Patients treated for diabetic macular oedema with ranibizumab in the UK National Health Service (NHS) are getting benefits similar to those seen in clinical trials, according to a new study
Patients treated for diabetic macular oedema with ranibizumab in the UK National Health Service (NHS) are getting benefits similar to those seen in clinical trials, a new study suggests.
Treated on a pro re nata (as needed) basis, the patients gained a mean of 6.6 ETDRS letters in 12 months in the study, reported Ranjan Rajendram and colleagues at Moorfields Eye Hospital in London, UK. They published their findings in the American Journal of Ophthalmology.
"This Moorfields study on a cohort of 200 eyes shows that results from landmark clinical trials are reproducible in clinical practice to a large extent," they wrote.
Although anti-vascular endothelial growth factor (VEGF) treatments have achieved impressive results in clinical trials, researchers have wondered whether the same effects can be achieved in a real-world setting where patients are less carefully chosen and don't have as much support in getting to appointments.
To see how well the treatment is working in the NHS, Dr Rajendram and colleagues retrospectively analysed records on 200 eyes in 164 patients.
The patients had a mean age of 65.11 years, and 63.4% were women. 36% were white, 28.7% were southeast Asian, 9.2% were Afro-Caribbean, and the rest were designated as "other" or "unknown."
98% of the patients had type 2 diabetes and 2% had type 1 diabetes.
Their mean baseline visual acuity was 54.5 letters. Their mean baseline central sub field thickness was 490.16 μm. Their mean baseline macular volume was 10.46 mm3.
The patients received treatment according to the European Union summary of product characteristics label for ranibizumab. The initial loading phase of injections consisted of three consecutive monthly intravitreal injections of 0.5 mg ranibizumab, followed by injections as needed.
Re-treatment was not based on strict criteria, but in general treatment was withheld when there was no further improvement in visual acuity attributable to ranibizumab treatment and/or the macular fluid was stable on two consecutive visits. Patients were monitored every 2 months, and ranibizumab treatment was resumed if disease activity was observed until visual acuity and macular fluid were judged stable.
Over the course of 12 months, the patients received a mean of 7.2 injections.
The visual acuity benefit in these patients was similar to that in the RESTORE clinical trial, where patients gained 6.8 letters. It was superior to the 4.8 letter gain seen in the RELIGHT study, but less than the 9 letters in the Protocol I letter (which included prompt or deferred laser arms).
The proportion of patients who gained at least 15 letters, and the proportion who gained at least 10 letters, were also similar in this study when compared to these clinical trials.

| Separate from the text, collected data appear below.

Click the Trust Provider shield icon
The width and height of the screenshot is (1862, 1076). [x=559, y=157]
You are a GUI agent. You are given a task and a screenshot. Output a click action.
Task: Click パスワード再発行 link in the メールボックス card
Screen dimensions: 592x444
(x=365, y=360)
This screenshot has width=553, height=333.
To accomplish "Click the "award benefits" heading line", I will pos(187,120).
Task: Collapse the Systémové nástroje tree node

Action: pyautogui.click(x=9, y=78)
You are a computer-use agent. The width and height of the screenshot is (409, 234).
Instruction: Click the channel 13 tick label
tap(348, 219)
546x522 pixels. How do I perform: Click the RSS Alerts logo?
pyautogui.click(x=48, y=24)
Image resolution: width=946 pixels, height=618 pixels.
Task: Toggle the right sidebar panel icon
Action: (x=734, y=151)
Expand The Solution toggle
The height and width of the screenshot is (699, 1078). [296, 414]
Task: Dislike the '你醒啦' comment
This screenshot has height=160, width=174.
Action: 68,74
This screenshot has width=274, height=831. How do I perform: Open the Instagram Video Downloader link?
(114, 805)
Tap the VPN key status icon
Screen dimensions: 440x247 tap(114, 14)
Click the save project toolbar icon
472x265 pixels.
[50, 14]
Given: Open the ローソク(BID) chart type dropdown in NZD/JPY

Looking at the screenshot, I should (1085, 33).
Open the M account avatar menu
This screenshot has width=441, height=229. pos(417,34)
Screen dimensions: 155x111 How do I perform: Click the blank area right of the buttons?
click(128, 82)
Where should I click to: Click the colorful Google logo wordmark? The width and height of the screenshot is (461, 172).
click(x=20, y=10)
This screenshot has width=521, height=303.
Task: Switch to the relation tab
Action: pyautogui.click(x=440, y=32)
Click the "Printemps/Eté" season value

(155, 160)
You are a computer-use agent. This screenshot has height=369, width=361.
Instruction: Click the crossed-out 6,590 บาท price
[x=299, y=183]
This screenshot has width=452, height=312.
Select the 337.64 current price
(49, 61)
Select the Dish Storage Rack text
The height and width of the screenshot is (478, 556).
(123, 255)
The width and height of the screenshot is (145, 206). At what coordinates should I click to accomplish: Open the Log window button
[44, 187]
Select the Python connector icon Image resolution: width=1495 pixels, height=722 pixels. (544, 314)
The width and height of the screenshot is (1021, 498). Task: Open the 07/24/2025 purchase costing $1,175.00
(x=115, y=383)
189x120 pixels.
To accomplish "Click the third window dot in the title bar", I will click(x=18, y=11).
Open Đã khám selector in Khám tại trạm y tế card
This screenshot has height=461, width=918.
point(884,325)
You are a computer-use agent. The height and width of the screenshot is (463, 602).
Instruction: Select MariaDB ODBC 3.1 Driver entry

The proportions of those who lost at least 15 letters, or at least 10 letters, were greater in this study than in the clinical trials. The investigators attributed this difference to the inclusion of patients with ocular co-morbidities that were excluded from the clinical trials.
Eyes that received prior macular laser in this study gained 7.5 letters, a similar result to those in the RESTORE trial, where patients who received macular laser prior to entry in the trial gained 6.4 letters.
The eyes in this study that received macular laser gained 11.6 letters, compared with 5.9 letters in those that did not receive laser. However, this difference was not statistically significant (p=0.0557). Since only 23 eyes received laser in this study, the investigators wrote, they could not draw definitive conclusions about this population.
The patients with the lowest visual acuity at baseline enjoyed the highest visual acuity gain, as did those in the RESTORE and RELIGHT trials.
Those with baseline visual acuity of more than 73 letters lost 4.3 letters, but the results in this subgroup of 17 eyes was not statistically significant (p=0.22).
Central subfield thickness in this study decreased by 133.9 μm, which was similar to the 131 μm reduction in Protocol I with prompt laser (137 μm with deferred laser). It was better than the 118.7–128.3 μm reduction in the RESTORE trial and the 127.1 μm reduction in the RELIGHT trial.
The number of injections was also similar to the 6.8–7.0 injections in the RESTORE trial, though it was slightly fewer than the 8–9 injections in the Protocol I study.
The results were also similar to those in other real-world studies. For example, a study in Denmark on 62 eyes receiving an average of five injections over 9–15 months gained an average of 5 letters and lost 98 μm in central subfield thickness.
The investigators attributed the lower gain in visual acuity in this study compared with the Protocol I trial to the long duration of diabetic macular oedema already treated with macular laser prior to ranibizumab becoming available through the NHS, the inclusion of a broad range of severity of diabetic retinopathy and the lower number of injections.
They also cited the challenges of clinical practices where co-morbidities and complicated schedules could make a consistent treatment schedule difficult.
The investigators acknowledged some limitations to the study. Unrefracted visual acuity recordings and non-referenced optical coherence tomography images performed in non-trial settings were used at successive visits. The 25 clinicians involved might have varied in their retreatment criteria.